▸ Directions for this task: In the listing that follows, count every line holding the word "arrow" and give only the count.

□ □ □

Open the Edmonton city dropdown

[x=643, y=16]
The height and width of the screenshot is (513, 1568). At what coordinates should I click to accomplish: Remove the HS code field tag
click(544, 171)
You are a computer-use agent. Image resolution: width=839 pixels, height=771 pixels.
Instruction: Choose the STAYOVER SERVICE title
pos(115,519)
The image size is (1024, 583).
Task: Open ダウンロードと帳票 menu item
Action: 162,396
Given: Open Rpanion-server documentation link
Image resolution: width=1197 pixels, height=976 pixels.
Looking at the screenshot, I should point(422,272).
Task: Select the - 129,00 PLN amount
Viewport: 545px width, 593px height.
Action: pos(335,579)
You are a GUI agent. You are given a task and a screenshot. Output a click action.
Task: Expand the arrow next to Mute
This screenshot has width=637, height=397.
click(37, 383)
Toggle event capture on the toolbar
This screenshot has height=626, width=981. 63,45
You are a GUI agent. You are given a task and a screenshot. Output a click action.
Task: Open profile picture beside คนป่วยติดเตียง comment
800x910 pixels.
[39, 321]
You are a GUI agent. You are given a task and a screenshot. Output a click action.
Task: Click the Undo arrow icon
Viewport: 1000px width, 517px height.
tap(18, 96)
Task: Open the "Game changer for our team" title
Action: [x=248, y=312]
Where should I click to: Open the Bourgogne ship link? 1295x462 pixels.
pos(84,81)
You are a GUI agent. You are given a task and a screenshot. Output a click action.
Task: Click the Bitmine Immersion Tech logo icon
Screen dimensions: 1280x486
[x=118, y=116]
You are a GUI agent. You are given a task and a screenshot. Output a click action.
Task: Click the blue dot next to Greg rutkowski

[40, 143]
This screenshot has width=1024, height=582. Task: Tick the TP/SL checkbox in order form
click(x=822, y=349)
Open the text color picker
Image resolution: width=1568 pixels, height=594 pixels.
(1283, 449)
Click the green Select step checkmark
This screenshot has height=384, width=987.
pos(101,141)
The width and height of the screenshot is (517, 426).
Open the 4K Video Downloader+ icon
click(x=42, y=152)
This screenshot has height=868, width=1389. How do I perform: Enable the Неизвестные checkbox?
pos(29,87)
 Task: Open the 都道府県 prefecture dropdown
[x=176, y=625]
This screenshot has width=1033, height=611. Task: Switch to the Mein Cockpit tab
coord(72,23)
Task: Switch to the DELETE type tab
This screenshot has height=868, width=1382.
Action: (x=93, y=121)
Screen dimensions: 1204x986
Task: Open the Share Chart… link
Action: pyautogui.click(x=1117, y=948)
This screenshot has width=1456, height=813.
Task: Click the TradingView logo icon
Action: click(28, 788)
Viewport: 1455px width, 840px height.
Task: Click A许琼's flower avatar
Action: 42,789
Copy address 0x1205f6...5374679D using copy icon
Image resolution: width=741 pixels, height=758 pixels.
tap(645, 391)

□ □ □

▸ Answer section: 2